Every line that contains the word "will" is to be copied from the listing.

****

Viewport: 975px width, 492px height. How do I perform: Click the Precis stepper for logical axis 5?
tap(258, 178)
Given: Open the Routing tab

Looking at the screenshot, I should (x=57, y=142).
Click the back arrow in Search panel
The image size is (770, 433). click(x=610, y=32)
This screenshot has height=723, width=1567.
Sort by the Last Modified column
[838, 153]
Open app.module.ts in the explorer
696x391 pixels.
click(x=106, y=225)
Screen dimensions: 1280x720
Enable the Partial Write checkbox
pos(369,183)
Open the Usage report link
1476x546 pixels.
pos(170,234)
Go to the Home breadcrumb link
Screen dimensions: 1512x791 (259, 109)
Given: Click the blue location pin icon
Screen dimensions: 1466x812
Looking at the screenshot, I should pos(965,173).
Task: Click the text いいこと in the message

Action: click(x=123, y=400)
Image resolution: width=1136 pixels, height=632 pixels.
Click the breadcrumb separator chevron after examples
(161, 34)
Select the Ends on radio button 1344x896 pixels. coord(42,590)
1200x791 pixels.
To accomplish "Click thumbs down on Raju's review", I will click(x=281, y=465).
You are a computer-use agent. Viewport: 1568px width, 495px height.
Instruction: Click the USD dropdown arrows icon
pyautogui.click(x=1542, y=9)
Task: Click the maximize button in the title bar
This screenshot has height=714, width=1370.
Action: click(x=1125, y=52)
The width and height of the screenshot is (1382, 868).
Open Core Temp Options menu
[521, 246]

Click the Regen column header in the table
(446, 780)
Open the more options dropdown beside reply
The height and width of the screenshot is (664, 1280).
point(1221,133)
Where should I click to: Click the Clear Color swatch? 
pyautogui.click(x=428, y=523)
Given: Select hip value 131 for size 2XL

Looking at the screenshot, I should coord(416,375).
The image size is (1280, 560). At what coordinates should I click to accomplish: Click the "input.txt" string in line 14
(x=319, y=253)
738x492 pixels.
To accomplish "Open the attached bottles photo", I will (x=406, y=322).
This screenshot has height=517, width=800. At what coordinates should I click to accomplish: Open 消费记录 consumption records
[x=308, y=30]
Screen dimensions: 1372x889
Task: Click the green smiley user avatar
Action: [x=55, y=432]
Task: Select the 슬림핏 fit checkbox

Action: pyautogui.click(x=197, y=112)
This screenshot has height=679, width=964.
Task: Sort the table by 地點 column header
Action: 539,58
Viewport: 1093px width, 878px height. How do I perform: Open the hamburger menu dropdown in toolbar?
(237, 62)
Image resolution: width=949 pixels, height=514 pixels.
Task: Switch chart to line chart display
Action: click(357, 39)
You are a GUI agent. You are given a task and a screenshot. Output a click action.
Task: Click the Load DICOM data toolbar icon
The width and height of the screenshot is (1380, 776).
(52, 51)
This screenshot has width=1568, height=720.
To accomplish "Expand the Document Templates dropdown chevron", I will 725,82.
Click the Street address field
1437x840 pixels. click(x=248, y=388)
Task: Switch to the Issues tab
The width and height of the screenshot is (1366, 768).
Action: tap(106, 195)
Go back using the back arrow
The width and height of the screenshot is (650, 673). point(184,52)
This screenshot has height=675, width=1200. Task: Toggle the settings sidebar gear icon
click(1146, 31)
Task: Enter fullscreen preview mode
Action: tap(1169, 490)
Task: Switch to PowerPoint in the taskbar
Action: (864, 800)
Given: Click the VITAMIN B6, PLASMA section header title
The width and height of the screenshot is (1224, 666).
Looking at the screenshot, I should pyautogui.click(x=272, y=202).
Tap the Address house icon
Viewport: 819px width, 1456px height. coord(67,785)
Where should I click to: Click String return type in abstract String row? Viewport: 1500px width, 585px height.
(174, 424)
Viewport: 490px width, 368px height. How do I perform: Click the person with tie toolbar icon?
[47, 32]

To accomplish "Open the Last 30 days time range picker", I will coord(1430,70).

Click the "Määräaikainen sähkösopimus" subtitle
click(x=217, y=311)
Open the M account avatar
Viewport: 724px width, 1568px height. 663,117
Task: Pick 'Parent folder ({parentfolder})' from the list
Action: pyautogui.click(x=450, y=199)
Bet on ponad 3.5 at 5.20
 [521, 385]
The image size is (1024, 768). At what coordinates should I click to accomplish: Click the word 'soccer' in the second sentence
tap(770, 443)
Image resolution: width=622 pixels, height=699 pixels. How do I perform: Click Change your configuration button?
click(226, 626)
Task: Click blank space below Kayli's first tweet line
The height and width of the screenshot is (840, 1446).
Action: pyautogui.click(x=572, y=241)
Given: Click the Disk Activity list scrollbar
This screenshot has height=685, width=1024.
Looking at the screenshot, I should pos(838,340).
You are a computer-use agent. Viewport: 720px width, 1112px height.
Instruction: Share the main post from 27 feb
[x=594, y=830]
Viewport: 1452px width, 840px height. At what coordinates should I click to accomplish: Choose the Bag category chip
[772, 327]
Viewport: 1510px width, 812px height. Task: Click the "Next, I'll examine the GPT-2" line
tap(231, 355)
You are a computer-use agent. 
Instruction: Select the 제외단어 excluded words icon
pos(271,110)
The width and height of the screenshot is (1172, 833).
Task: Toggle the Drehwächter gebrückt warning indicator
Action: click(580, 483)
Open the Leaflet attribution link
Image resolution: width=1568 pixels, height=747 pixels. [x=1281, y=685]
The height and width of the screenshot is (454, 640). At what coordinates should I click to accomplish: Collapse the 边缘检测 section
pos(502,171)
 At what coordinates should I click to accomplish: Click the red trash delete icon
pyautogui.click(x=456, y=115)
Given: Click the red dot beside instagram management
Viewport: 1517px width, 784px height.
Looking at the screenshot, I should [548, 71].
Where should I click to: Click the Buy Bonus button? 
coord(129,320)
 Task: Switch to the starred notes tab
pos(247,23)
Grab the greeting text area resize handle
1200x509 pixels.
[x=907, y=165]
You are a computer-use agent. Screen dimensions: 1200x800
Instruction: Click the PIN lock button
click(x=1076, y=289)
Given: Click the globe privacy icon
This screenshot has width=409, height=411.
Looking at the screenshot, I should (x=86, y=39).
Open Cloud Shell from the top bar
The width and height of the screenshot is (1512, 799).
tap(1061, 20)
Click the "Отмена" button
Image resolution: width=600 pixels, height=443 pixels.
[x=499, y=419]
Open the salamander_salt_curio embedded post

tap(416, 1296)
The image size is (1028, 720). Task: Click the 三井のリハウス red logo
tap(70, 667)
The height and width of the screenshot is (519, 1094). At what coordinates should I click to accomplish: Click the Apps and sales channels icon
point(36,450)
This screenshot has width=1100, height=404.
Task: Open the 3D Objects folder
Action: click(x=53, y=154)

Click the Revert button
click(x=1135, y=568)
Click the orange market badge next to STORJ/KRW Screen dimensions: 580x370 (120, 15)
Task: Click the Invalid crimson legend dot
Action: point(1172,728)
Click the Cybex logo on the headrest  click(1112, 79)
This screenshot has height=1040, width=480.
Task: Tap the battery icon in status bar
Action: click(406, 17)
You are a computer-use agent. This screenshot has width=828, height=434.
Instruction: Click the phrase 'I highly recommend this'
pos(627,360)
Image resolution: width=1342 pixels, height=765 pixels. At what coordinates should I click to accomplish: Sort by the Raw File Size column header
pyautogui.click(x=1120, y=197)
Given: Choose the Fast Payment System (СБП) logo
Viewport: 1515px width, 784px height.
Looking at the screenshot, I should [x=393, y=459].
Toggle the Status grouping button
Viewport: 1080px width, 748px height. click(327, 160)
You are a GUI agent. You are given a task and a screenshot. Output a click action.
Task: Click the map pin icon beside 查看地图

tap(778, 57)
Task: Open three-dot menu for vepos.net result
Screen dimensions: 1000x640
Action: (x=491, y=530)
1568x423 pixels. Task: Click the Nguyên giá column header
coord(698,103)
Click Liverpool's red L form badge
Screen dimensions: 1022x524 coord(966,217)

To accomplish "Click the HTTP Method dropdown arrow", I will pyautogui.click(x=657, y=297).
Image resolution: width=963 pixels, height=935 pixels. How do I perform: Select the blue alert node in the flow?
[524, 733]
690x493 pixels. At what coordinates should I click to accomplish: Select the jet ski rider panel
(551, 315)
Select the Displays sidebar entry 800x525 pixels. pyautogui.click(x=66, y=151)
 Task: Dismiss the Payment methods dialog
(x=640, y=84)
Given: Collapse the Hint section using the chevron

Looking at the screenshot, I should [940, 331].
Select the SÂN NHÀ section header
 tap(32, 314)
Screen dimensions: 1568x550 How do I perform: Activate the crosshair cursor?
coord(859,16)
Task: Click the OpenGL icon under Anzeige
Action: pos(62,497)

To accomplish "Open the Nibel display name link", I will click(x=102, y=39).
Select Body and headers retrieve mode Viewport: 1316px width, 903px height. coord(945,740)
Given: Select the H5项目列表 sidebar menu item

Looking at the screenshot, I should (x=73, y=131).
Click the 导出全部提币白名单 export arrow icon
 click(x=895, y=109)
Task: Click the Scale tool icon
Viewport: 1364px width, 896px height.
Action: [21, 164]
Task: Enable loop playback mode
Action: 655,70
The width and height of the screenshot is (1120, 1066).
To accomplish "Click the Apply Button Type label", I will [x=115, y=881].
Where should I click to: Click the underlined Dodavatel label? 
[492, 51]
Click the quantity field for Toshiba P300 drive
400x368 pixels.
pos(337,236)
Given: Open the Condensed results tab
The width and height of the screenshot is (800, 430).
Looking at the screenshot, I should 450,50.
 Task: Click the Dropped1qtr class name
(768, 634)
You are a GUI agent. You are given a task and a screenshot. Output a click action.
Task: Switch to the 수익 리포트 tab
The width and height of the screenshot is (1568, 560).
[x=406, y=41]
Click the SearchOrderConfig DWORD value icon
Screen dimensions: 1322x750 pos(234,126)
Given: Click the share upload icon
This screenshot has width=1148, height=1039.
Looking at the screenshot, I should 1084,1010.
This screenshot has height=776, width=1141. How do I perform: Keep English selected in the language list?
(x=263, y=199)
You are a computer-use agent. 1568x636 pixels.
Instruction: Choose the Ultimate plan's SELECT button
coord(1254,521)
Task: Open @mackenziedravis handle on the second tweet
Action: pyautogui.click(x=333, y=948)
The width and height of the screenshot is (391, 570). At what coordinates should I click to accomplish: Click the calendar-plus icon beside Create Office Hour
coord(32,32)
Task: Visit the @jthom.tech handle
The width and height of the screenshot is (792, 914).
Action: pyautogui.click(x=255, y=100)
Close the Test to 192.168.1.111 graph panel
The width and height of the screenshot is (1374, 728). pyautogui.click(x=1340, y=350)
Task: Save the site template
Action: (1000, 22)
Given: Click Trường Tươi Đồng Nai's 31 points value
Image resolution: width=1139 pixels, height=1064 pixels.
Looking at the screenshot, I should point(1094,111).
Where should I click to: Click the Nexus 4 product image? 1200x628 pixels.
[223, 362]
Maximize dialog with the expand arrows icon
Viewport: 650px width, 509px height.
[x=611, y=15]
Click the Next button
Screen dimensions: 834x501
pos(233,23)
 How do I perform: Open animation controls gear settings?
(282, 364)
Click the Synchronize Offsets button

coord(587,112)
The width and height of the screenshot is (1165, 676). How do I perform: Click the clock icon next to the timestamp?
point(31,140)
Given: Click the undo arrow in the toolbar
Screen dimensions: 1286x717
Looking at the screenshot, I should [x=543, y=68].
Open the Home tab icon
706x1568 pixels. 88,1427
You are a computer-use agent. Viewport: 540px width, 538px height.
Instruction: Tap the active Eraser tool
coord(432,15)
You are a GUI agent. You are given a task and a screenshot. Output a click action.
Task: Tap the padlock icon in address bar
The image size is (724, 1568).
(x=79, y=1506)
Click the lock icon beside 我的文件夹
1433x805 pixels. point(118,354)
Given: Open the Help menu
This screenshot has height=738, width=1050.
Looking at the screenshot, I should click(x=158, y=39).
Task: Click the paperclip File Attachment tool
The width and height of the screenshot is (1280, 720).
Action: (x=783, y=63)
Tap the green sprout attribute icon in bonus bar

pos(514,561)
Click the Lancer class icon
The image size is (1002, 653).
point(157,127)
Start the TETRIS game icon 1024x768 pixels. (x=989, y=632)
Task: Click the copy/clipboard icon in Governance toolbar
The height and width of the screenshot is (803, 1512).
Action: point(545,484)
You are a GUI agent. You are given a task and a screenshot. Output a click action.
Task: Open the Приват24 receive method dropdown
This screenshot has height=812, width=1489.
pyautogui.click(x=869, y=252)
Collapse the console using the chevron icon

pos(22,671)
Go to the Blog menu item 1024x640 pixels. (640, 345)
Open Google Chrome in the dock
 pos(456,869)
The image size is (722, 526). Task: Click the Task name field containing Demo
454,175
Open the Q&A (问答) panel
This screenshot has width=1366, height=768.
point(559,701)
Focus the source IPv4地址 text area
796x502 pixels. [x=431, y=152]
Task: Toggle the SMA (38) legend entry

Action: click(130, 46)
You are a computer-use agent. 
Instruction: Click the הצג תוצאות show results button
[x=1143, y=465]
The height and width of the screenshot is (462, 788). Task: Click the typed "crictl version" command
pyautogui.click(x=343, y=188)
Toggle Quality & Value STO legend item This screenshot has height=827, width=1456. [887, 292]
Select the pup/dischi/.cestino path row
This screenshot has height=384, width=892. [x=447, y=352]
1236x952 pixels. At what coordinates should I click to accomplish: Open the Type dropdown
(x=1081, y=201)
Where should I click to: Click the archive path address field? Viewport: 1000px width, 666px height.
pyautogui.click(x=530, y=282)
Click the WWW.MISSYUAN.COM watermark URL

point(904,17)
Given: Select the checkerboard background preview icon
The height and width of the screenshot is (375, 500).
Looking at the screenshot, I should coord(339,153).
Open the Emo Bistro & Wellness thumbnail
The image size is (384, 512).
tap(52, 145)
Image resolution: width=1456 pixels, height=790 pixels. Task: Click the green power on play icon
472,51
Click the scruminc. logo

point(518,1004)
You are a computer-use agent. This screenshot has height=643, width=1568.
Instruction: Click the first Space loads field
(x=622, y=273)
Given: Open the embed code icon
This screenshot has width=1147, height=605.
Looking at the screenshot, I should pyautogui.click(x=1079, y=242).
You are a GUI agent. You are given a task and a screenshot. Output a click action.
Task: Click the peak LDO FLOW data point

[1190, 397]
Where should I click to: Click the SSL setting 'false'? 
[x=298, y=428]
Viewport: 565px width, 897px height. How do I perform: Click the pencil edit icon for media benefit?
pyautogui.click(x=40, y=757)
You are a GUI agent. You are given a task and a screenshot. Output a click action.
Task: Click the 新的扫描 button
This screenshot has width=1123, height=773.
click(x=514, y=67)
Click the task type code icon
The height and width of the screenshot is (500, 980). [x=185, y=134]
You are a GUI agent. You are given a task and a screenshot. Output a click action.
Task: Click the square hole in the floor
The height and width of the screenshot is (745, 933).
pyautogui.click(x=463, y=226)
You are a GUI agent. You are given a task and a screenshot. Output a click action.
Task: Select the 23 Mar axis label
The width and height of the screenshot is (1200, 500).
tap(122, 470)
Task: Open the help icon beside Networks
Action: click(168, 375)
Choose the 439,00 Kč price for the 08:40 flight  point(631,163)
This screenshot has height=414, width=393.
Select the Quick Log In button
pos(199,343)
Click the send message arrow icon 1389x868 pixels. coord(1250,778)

****

= FINISHED EXERCISE =
To accomplish "Click thumbs down on Raju's review", I will click(x=281, y=465).
To accomplish "Open the attached bottles photo", I will (x=406, y=322).
To accomplish "Expand the Document Templates dropdown chevron", I will 725,82.
To accomplish "Open the Last 30 days time range picker", I will coord(1430,70).
To accomplish "Click the HTTP Method dropdown arrow", I will pyautogui.click(x=657, y=297).
To accomplish "Open the Nibel display name link", I will click(x=102, y=39).
To accomplish "Click the Apply Button Type label", I will [x=115, y=881].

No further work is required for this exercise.